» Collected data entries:

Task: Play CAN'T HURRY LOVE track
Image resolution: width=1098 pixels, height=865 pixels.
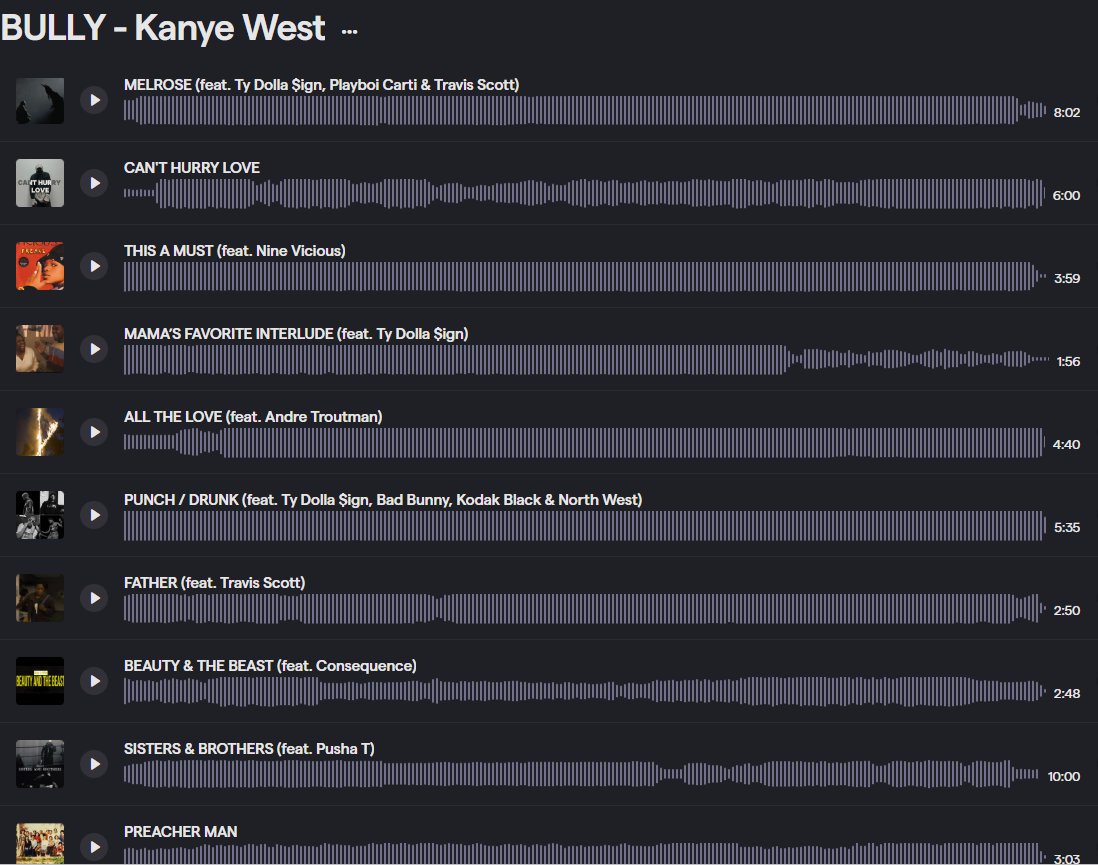Action: coord(94,183)
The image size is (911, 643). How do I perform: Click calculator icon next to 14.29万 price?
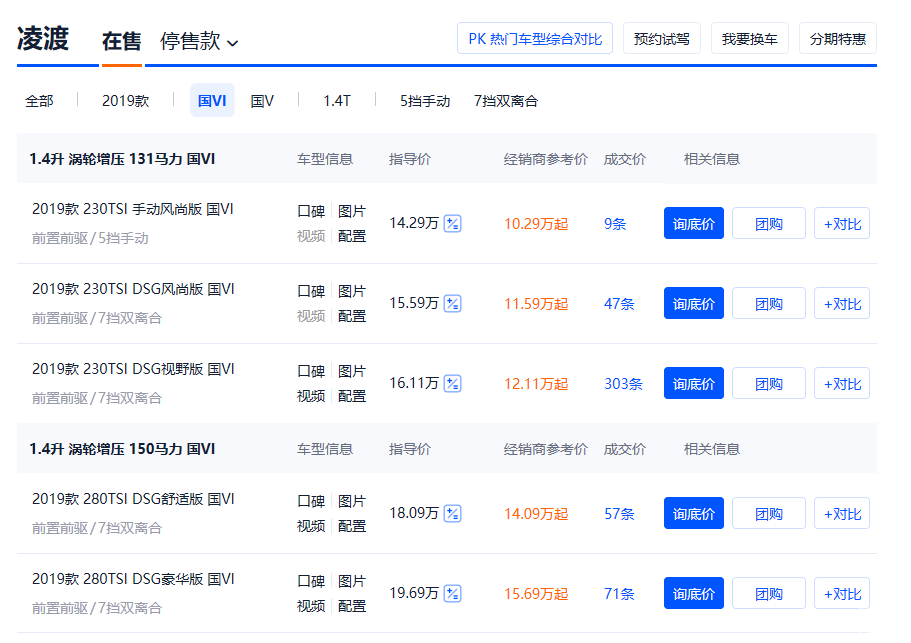(452, 223)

» Requirement: None of the pictures should be carried over when the data above is transcribed exactly.

» Your solution:
Task: Play CAN'T HURRY LOVE track
Image resolution: width=1098 pixels, height=865 pixels.
Action: coord(94,183)
The image size is (911, 643). How do I perform: Click calculator icon next to 14.29万 price?
(452, 223)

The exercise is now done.